▶ Work request:
Set down the first line below and each line after it, ending with the one that holds "This screenshot has width=750, height=615.". Pictures do not belong in the copy.

Stored data entries
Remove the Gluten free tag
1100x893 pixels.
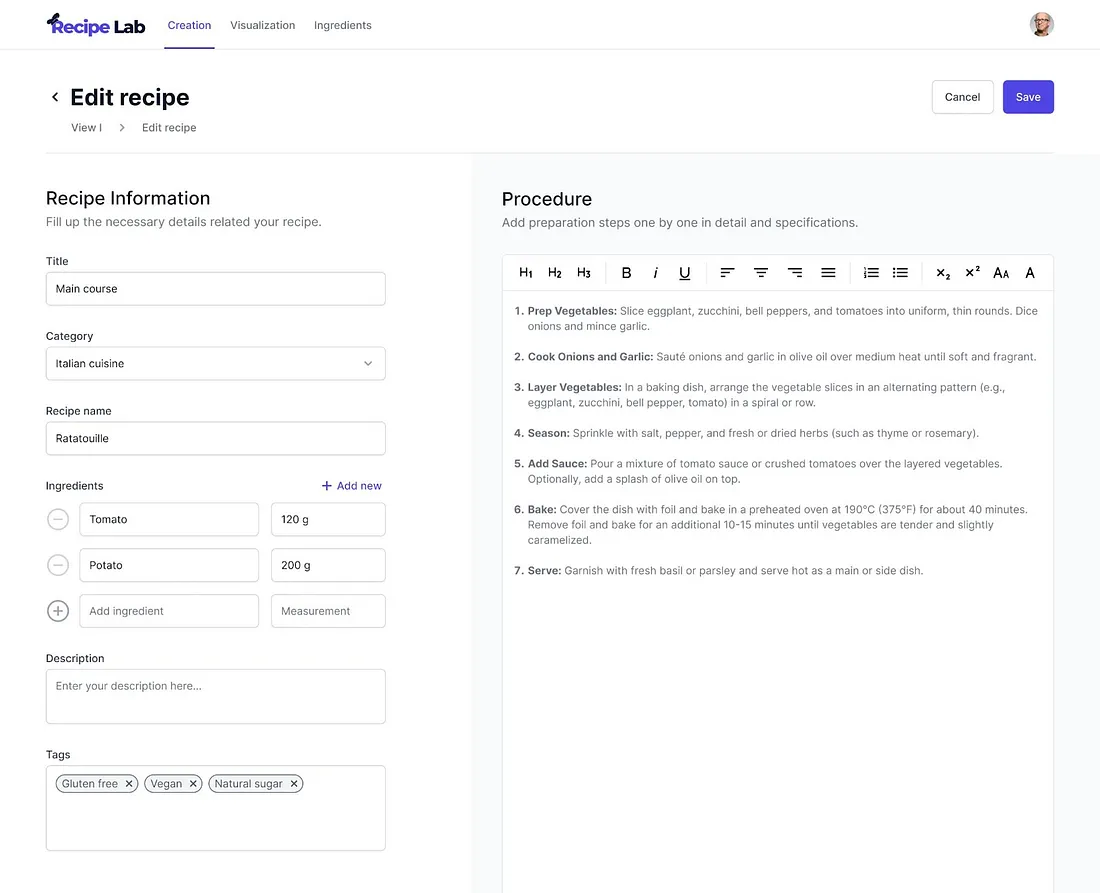[x=129, y=784]
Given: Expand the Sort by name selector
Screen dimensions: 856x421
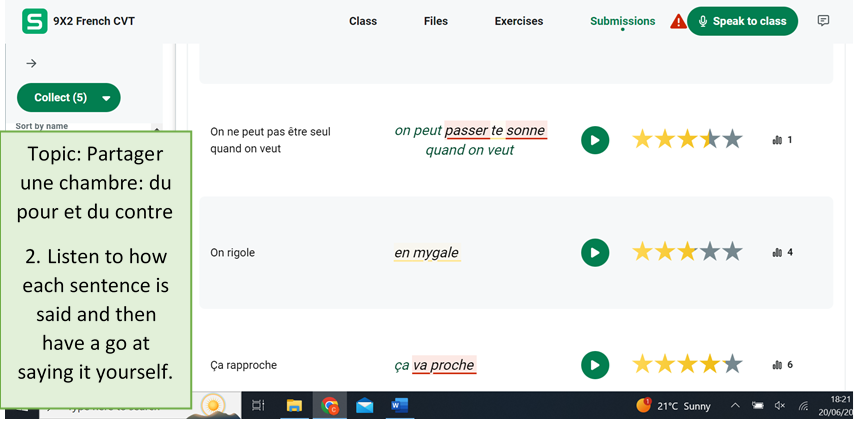Looking at the screenshot, I should click(x=42, y=126).
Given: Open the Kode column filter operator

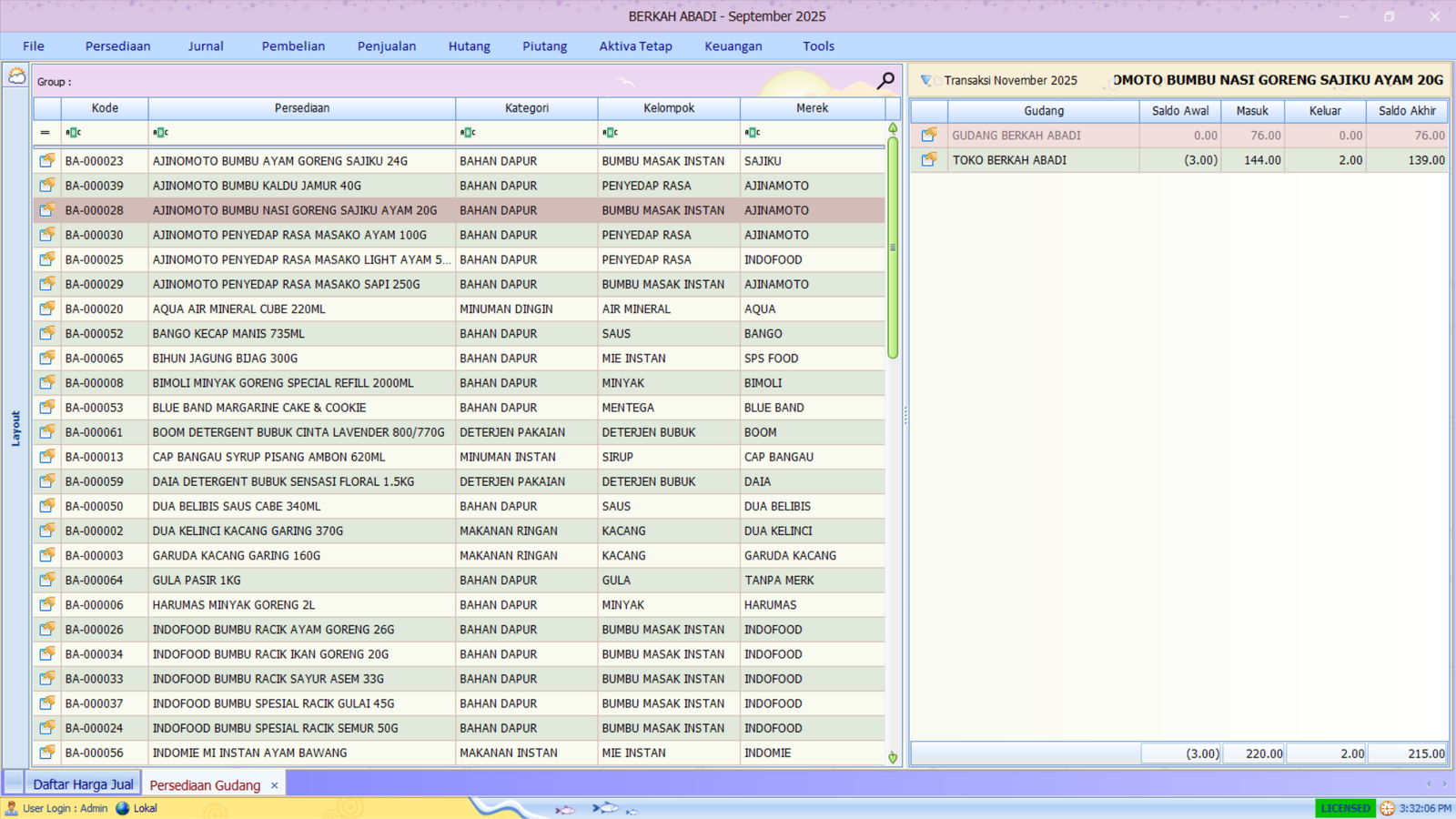Looking at the screenshot, I should coord(74,133).
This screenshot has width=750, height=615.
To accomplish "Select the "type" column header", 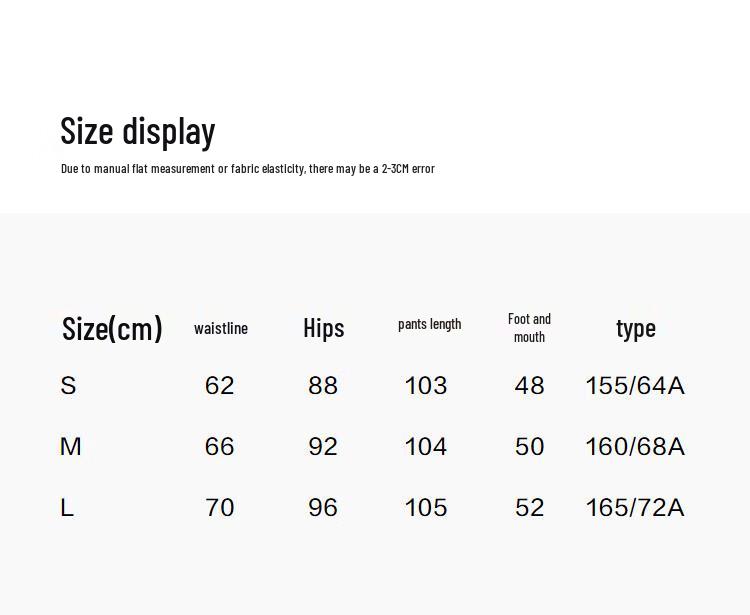I will tap(636, 328).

▶ Result:
Remove the Gluten free tag
1100x893 pixels.
[x=129, y=784]
Given: Expand the Sort by name selector
Screen dimensions: 856x421
Looking at the screenshot, I should click(x=42, y=126).
Given: Open the Kode column filter operator

Looking at the screenshot, I should coord(74,133).
This screenshot has width=750, height=615.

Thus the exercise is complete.